Steuerliche Wertbemessung: Satt Geld als Gegenleistung Sachgüter
BFH, Urteil vom 13.10.2015 – IX ZR
43/14 -
Kurze Inhaltsangabe:
Der Sachverhalt ist einfach und könnte sich nicht nur in dem hier fraglichen Finanzbereich wiederholen, sondern bei Abschaffung von Bargeld in etlichen Bereichen (mit andern
Produkten): Der Kläger veräußerte und übertrug ihre Beteiligung an der N-AG von 47.992 Stückaktien an die U-AG, die dafür der Klägerin 174.194 Stückaktien von ihr zu einem
vereinbarten Ausgabekurs von € 24,00/Aktie. Die dafür notwendige Kapitalerhöhung wurde am 13.12.2002 im Handelsregister eingetragen; der Börsenkurs der U-Aktie betrug am 28.02.2002 € 18,69, am
13.12.2002 € 2,20.
Der Kläger hat den Veräußerungsgewinn seiner Aktien an der N-AG mit € 2,20/Aktie bewertet, was das Finanzamt (FA) zunächst auch zugrunde legte.

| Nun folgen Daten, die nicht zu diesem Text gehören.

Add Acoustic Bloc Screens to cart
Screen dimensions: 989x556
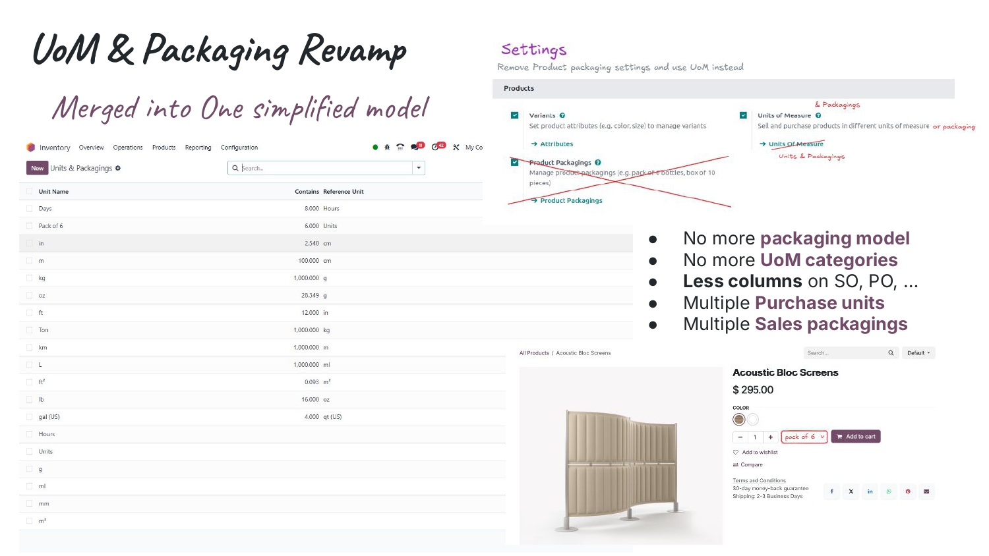(856, 436)
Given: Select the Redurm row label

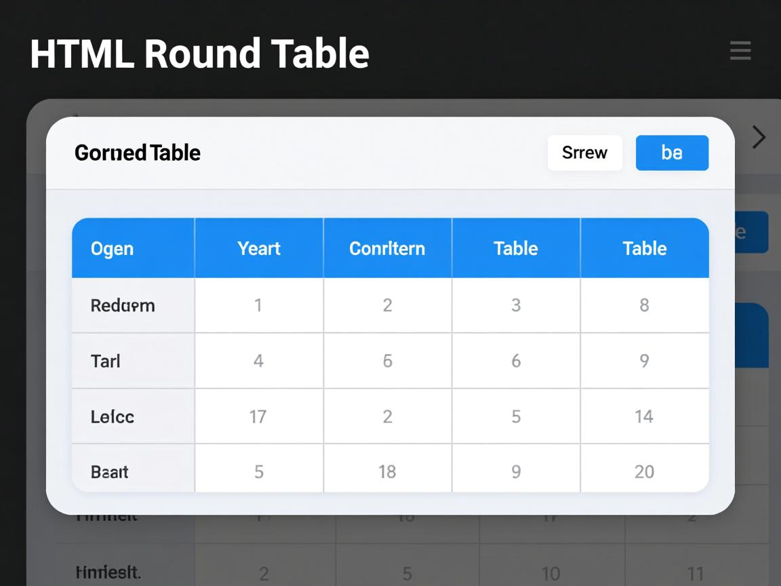Looking at the screenshot, I should pos(123,305).
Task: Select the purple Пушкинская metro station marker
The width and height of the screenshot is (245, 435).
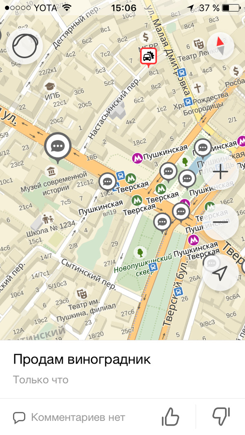Action: pyautogui.click(x=137, y=158)
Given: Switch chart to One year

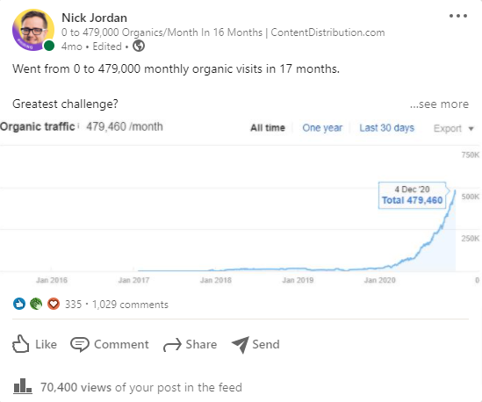Looking at the screenshot, I should (x=322, y=127).
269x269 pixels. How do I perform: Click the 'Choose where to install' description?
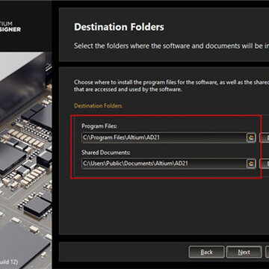click(x=171, y=86)
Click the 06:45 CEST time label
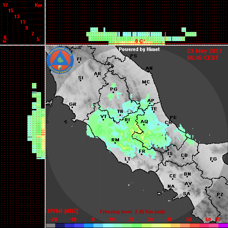This screenshot has width=228, height=228. (x=203, y=58)
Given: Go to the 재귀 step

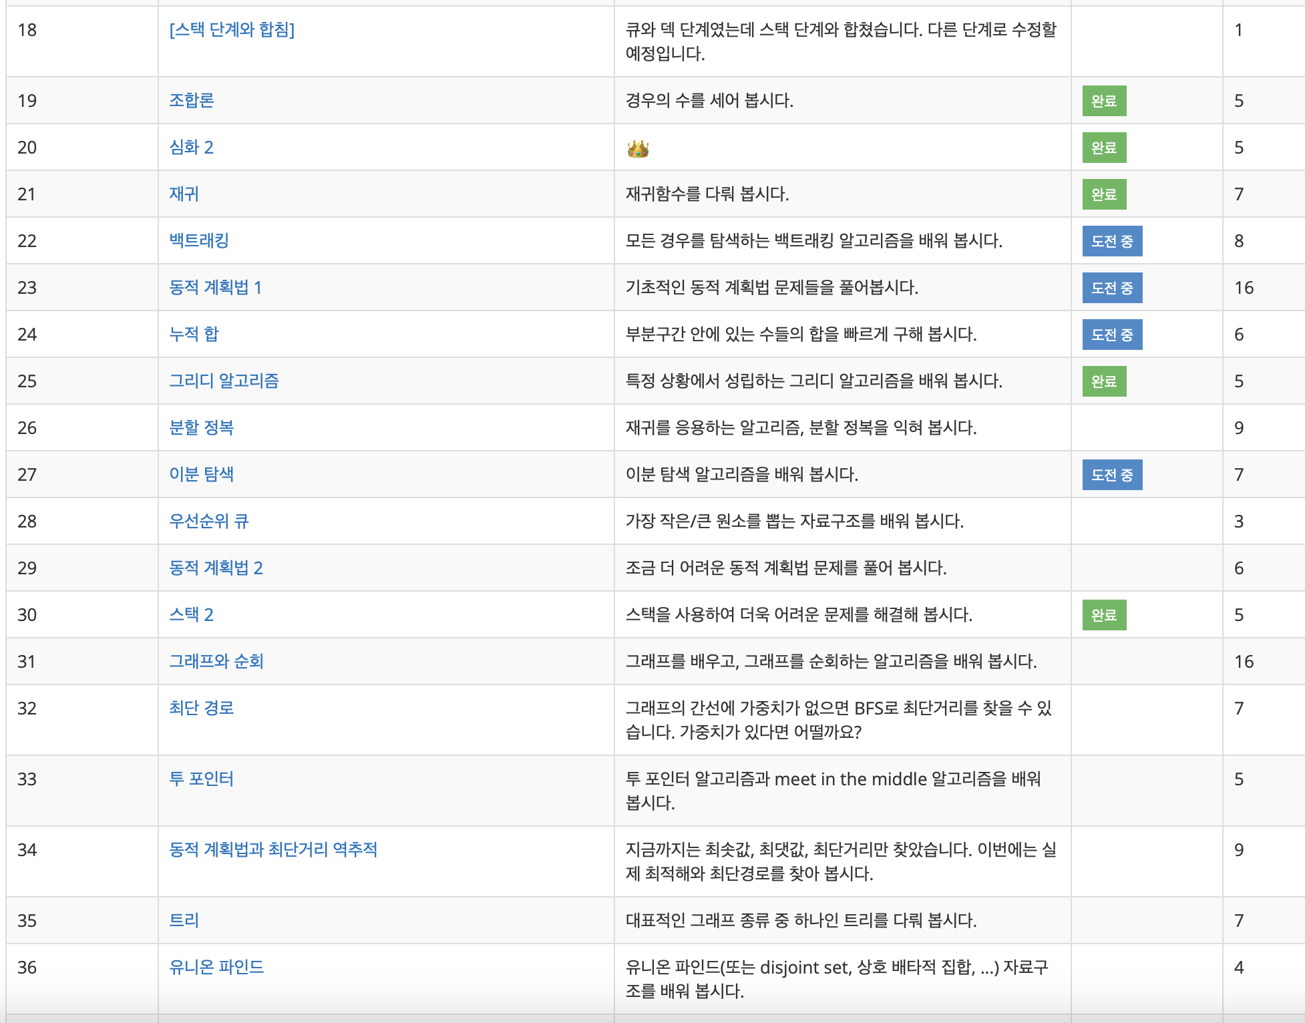Looking at the screenshot, I should tap(184, 194).
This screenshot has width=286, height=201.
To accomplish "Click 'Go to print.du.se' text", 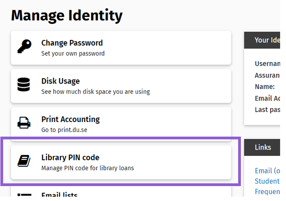I will pyautogui.click(x=64, y=130).
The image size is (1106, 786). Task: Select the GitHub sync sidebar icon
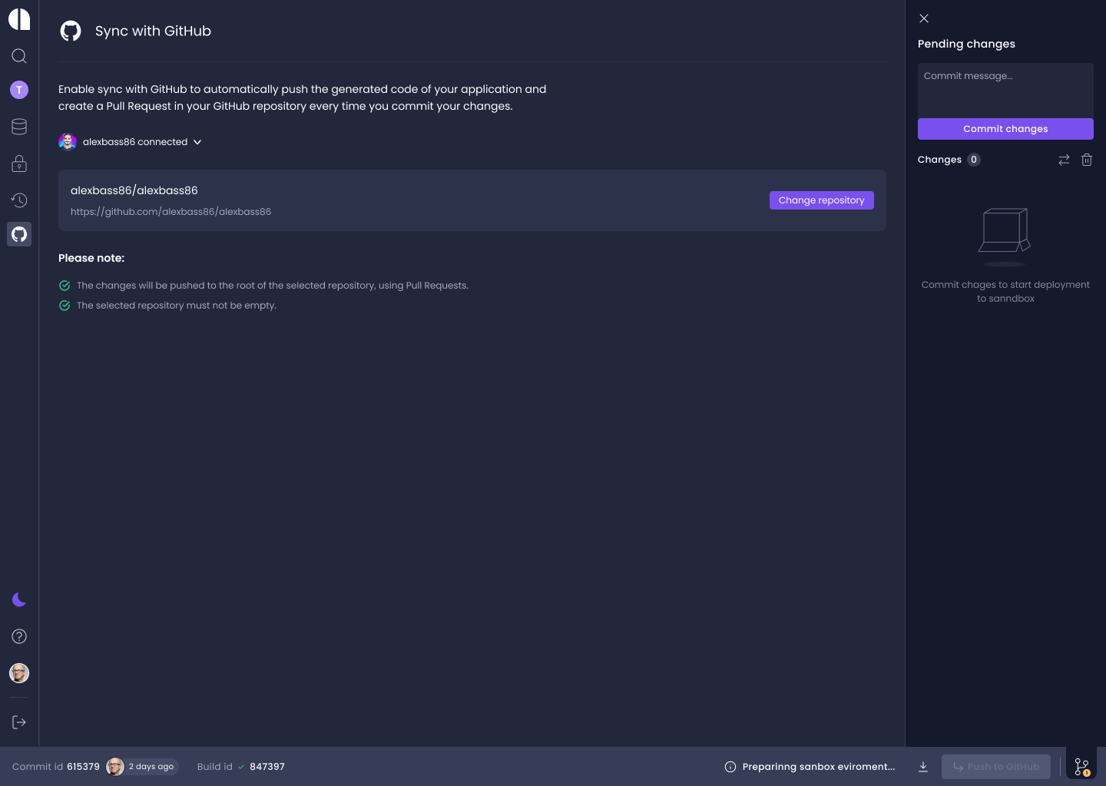click(18, 234)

Nach einer Kontrollmitteilung in 2007 ändert das FA
dies und bewertete nunmehr die Aktien mit € 18,69/Stück. Einspruch und Klage zum Finanzgericht hatten keinen Erfolg; auf die Revision gab der BFH der Klage statt.

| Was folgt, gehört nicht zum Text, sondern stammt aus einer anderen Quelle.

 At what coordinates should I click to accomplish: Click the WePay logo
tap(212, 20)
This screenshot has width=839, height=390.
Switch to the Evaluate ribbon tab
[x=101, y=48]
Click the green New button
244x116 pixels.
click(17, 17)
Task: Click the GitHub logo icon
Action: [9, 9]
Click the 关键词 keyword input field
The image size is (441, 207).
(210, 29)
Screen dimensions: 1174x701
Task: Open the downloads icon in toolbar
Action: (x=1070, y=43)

Der BFH stellt auf den tatsächlich erzielten Veräußerungserlös ab, § 16 Abs. 2 EStG. Das würde bedeuten, dass später eintretende Veränderungen beim ursprünglich vereinbarten Veräußerungspreis
solange auf den Zeitpunkt der Veräußerung zurückzubeziehen sind, als der Erwerber noch nicht erfüllt hat (also nicht gezahlt hat). Der Grund für die dadurch bedingte Minderung oder Erhöhung ist
dabei unbeachtlich. Diese Grundsätze gelten auch bei der Ermittlung des Veräußerungspreises, § 17 Abs. 2 EStG.

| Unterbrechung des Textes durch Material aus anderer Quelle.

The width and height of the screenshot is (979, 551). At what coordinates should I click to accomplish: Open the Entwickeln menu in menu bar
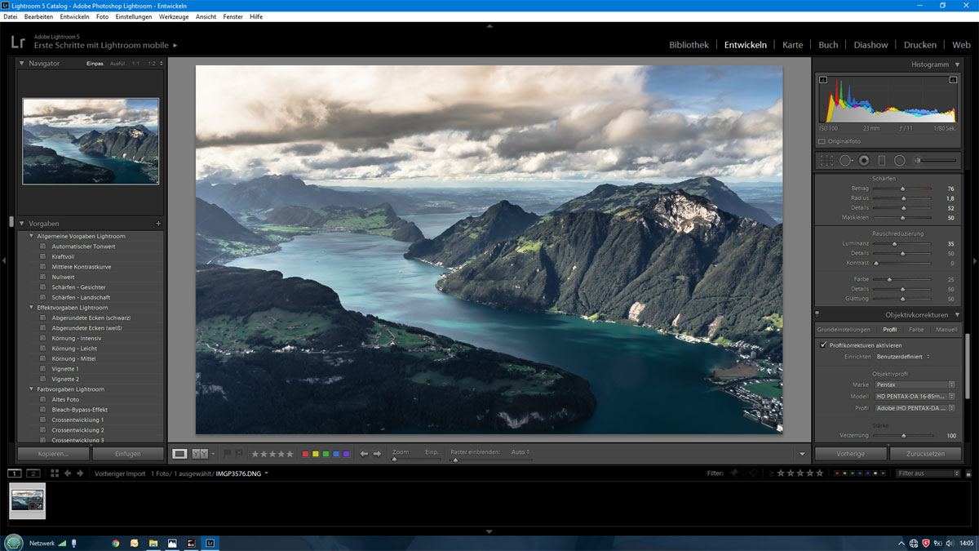click(x=74, y=16)
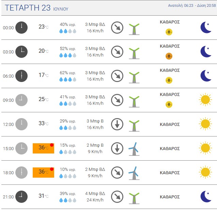The height and width of the screenshot is (211, 217).
Task: Click the green windmill icon at 21:00
Action: 134,198

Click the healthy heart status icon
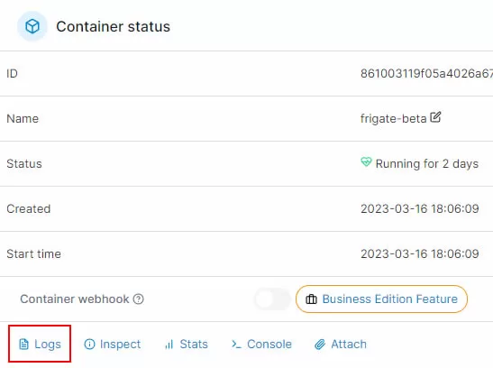(366, 162)
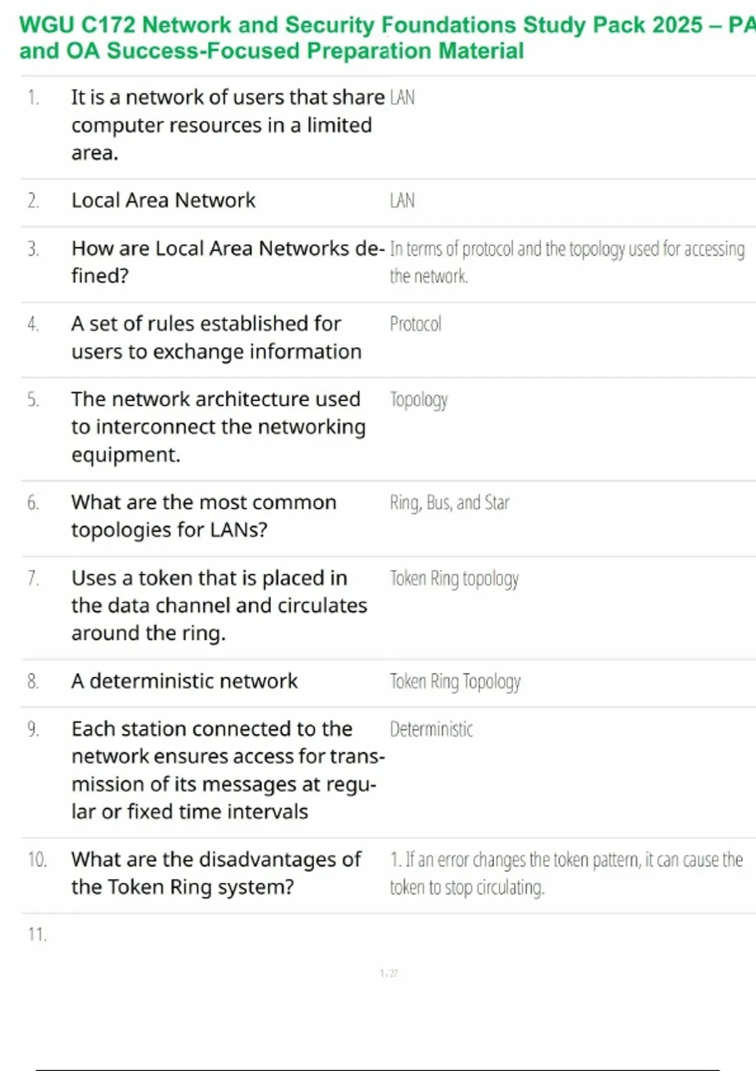Click the "Protocol" answer text
This screenshot has height=1071, width=756.
pos(415,324)
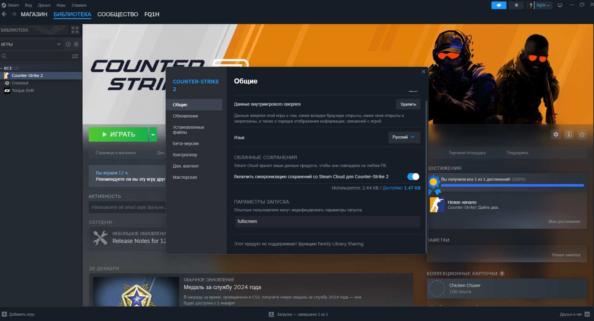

Die Grundsätze wären auch bei der Bewertung von Sachgütern beachtlich (und insbesondere würde nicht die Entscheidung des Großen Senats (BFHE 172,66) dagegen sprechen). Nach diesen Begründung und
unter Berücksichtigung des Willens des historischen Gesetzgebers wären Wertveränderungen zwischen der Begründung der Forderung und ihrer Erfüllung zu berücksichtigen; insbesondere die punktuelle
Erfassung des Veräußerungsgewinns und dessen Abgrenzung vom laufenden Gewinn würden es gebieten im Sinne einer sachgerechten und an der individuellen Leistungsfähigkeit ausgerichteten Besteuerung
auf den tatsächlich erzielten Erlös abzustellen.
Aus den Gründen:
Tenor
Auf die Revision der Kläger werden das Urteil des Finanzgerichts Münster vom 2. Oktober 2014 1 K 1611/11 E und der geänderte Einkommensteuerbescheid für 2002 vom 30. Juli
2007 in Gestalt der Einspruchsentscheidung vom 4. April 2011 aufgehoben.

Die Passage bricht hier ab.